**DOCUMENT PASSAGE**
On Tue, Aug 23, 2005 at 12:21:39PM -0700, Matthew Elvey wrote:
No, that doesn't address my concern from a previous email:

On 8/19/05 2:18 PM, Matthew Elvey sent forth electrons to convey:
...[If] a Sieve script running on Dest  encounters a 'refuse', and 
sends a 550 to Relay 2, if Relay 2 then generates a bounce, instead of 
sending a 550 to MSA, then Dest MUST NOT be considered compliant with 
'refuse'. 
  +------------+                                    +-----------+
  | Originator |                                    | Recipient |
  +-----+------+                                    +-----------+
        |                                                 ^
        |                    Internet                     |
        |                    ___^___                      |
        V                   /       \                     |
    +---------+    +--------+       +---------+      +----+----+
    |         |    |        |       |         |      |         |
    | Source  +--->| MSA    +------>|  Relay2 +----> |  Dest   |
    |         |    |        |       |         |      |         |
    +----+----+    +--------+       +---------+      +---------+

                                \_________Destination_AU__________/


That's why we need something like "between Administrative Units" of 
"over the open Internet".

Yeah, I'd been kind of stewing on that for a while :-)

I think there's some schizophrenia in this discussion as relates to
refuse compliance.  There's one view of compliance that you get when you
focus on any given piece, and another when you combine that piece with
other pieces into a system.  To me, the idea is to make the pieces
compliant, and build compliant systems out of it.  Thus the spec should
say how to make compliant pieces, probably with a discussion about how the
pieces fit into the overall mail system.

If a Sieve implementation exists only in a tool that implements LMTP,
and it does indeed generate a 5xx LMTP response from a refuse verb, then
that specific tool could be viewed as refuse-compliant.  If that tool is
being called by some other program that delivers messages that are
already queued (as LMTP is described in rfc2033 as doing), then that
queue-running tool will probably generate a bounce response, and you
then have system that doesn't implement refuse correctly even if though
the Sieve implementation does.

**DATASET EXCERPTS**
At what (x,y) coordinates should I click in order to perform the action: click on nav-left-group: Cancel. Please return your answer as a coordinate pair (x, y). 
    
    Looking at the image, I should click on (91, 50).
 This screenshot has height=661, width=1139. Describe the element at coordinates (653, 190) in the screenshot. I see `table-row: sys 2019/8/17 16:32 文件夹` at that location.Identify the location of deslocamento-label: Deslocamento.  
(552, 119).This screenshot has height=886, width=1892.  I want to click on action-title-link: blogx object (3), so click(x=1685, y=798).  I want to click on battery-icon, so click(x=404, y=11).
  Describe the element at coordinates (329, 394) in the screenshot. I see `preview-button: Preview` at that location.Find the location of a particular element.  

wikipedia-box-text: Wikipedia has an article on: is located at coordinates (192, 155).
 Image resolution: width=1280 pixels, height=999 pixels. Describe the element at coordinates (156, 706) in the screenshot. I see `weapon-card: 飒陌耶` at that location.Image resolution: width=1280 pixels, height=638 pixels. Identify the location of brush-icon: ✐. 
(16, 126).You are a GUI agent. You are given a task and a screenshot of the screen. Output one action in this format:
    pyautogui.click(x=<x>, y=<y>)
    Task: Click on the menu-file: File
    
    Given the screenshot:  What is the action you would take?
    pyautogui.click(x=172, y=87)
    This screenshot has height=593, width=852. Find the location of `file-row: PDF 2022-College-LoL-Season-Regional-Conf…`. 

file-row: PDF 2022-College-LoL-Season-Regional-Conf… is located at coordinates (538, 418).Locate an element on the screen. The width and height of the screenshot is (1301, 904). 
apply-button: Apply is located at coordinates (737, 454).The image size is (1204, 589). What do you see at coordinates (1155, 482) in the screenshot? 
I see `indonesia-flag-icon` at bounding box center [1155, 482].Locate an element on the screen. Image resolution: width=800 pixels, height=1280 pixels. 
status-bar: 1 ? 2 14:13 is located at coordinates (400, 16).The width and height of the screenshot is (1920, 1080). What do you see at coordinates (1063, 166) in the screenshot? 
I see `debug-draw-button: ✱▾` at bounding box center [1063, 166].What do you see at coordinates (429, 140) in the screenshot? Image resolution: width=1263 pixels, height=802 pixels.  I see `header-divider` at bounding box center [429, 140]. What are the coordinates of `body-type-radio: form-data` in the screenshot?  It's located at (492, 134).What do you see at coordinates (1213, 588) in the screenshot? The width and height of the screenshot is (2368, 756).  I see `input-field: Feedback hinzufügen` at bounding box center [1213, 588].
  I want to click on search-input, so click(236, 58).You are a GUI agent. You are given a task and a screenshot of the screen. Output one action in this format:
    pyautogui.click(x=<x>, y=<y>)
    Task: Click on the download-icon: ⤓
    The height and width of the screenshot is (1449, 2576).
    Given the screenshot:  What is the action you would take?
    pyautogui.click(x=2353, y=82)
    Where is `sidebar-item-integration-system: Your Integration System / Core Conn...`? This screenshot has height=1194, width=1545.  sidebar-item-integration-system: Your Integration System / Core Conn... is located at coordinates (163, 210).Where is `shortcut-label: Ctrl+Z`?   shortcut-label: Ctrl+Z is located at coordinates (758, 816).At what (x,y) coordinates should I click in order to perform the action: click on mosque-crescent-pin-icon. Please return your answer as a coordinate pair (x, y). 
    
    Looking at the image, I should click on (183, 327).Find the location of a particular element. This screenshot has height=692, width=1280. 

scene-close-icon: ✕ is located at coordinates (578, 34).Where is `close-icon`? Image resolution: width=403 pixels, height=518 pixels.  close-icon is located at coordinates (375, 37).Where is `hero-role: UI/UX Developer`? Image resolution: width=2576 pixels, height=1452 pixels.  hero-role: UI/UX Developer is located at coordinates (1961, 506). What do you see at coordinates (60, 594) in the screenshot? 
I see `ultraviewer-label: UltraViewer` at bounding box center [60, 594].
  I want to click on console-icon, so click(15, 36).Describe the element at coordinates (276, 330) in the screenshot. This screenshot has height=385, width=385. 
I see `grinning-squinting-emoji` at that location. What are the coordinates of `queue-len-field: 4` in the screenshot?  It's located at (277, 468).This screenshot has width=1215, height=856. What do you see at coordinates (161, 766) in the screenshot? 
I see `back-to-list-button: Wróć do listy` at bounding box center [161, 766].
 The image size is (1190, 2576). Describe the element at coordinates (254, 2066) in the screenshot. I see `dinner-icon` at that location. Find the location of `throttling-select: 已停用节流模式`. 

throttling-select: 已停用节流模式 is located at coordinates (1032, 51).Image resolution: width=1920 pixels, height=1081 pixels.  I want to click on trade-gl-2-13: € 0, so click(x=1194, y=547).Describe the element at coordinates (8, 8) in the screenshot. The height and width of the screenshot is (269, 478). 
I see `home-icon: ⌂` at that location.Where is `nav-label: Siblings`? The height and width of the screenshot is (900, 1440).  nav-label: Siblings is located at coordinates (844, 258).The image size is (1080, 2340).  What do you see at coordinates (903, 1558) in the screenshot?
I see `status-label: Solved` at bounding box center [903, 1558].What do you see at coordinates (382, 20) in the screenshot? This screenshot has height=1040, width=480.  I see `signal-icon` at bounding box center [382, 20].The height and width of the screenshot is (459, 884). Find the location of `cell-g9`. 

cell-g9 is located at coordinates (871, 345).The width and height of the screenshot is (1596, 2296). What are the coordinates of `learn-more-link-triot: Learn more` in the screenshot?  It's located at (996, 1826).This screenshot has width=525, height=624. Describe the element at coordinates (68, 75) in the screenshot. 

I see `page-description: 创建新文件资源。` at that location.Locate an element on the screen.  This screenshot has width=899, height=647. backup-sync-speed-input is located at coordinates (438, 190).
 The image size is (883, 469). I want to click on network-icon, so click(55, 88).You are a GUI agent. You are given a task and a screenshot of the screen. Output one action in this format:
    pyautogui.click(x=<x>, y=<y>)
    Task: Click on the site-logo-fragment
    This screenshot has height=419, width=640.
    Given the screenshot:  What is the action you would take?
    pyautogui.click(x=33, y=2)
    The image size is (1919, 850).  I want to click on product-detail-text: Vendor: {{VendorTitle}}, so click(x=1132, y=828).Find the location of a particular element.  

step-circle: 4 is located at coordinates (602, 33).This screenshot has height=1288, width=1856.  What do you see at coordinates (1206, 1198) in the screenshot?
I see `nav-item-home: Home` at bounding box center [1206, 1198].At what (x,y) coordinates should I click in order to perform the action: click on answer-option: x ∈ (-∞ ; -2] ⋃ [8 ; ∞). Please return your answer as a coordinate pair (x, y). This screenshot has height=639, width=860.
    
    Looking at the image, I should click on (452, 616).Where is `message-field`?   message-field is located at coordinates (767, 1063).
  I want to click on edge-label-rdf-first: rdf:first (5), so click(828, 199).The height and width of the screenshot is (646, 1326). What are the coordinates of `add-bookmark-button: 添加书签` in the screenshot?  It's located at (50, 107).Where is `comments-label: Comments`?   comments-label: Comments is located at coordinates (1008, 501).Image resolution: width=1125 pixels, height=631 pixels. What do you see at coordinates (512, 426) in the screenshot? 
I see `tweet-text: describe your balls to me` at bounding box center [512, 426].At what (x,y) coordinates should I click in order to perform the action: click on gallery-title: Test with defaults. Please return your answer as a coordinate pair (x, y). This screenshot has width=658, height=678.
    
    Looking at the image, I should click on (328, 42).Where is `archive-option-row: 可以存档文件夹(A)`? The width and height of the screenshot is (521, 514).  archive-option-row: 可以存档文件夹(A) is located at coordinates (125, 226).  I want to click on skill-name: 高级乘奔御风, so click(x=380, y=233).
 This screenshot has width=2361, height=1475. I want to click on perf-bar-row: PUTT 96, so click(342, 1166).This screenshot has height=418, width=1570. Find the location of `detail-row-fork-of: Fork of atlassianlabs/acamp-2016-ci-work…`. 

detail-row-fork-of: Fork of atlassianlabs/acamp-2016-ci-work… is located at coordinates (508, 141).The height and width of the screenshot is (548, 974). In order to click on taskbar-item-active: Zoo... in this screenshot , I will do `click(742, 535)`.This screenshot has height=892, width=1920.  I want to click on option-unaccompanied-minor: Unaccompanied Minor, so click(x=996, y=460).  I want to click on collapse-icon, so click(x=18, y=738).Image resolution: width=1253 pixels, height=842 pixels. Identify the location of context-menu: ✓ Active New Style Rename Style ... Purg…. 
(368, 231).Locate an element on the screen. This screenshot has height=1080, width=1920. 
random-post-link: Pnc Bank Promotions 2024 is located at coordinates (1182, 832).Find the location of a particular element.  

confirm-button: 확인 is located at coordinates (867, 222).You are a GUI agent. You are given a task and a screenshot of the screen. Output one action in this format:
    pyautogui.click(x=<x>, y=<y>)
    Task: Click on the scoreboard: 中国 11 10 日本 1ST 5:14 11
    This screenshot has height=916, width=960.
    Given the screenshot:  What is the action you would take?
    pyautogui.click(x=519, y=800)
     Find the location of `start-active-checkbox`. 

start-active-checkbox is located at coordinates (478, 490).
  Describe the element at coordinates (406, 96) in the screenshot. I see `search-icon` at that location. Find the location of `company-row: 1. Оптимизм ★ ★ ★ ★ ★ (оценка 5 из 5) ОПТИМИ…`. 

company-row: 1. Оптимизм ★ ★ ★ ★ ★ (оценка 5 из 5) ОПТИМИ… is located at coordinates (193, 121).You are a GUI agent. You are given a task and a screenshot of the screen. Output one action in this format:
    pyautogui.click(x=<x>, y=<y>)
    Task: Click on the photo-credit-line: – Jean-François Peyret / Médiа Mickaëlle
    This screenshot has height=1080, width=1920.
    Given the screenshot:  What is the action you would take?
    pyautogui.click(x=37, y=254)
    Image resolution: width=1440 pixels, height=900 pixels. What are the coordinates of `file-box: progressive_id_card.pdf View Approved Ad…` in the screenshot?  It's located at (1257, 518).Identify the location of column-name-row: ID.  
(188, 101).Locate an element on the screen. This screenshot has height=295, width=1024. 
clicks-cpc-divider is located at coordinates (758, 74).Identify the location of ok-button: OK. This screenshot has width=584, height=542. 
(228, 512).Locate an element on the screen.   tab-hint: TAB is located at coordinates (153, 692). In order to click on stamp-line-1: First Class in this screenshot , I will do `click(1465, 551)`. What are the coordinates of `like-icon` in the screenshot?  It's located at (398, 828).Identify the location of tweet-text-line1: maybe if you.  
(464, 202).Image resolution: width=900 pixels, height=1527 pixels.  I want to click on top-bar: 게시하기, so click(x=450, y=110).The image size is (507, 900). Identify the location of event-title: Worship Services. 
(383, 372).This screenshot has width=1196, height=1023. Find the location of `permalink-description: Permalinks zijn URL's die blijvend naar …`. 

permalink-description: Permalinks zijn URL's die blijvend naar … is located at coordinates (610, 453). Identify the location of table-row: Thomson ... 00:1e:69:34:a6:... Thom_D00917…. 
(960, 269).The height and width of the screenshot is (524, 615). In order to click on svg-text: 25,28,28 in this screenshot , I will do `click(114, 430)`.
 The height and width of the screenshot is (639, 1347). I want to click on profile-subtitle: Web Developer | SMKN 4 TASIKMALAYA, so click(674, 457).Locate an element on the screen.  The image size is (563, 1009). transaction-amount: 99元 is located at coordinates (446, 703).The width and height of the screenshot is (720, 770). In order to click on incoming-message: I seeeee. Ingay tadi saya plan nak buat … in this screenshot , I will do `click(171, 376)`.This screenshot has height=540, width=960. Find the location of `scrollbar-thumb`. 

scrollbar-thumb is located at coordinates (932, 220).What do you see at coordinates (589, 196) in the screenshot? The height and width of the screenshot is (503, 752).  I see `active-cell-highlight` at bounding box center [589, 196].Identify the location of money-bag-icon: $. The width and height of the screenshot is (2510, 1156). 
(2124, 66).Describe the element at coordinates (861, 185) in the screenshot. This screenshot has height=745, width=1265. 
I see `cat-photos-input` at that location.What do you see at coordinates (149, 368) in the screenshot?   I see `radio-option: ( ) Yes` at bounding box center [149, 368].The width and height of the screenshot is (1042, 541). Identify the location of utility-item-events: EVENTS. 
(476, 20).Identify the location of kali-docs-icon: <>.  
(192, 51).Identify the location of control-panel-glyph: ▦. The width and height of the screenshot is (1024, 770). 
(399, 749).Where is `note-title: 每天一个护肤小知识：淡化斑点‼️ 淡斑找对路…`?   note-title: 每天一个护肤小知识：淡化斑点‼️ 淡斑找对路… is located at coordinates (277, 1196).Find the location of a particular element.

**JOB 1**
According to the email on refuse compliance, what response must a Sieve implementation in an LMTP-only tool generate from a refuse verb for that tool to be viewed as refuse-compliant?
**JOB 2**
Decide whether each statement agrees with the email on refuse compliance. Answer yes or no, and quote the words from the email that settle it.
(a) The writer holds that the spec should say how to make compliant pieces.
(b) In the concern quoted from the earlier email, Relay 2 sends a 550 to Dest.
(c) A queue-running tool that calls an LMTP tool will probably generate a bounce response.
**JOB 3**
From the email on refuse compliance, extract the stretch from "I think there's" through "overall mail system.".
Answer using only the email on refuse compliance, not the data.

**WRITTEN RESPONSE 1**
A 5xx LMTP response.

**WRITTEN RESPONSE 2**
(a) Yes: "Thus the spec should say how to make compliant pieces"
(b) No: "a Sieve script running on Dest  encounters a 'refuse', and sends a 550 to Relay 2"
(c) Yes: "then that queue-running tool will probably generate a bounce response"

**WRITTEN RESPONSE 3**
I think there's some schizophrenia in this discussion as relates to
refuse compliance.  There's one view of compliance that you get when you
focus on any given piece, and another when you combine that piece with
other pieces into a system.  To me, the idea is to make the pieces
compliant, and build compliant systems out of it.  Thus the spec should
say how to make compliant pieces, probably with a discussion about how the
pieces fit into the overall mail system.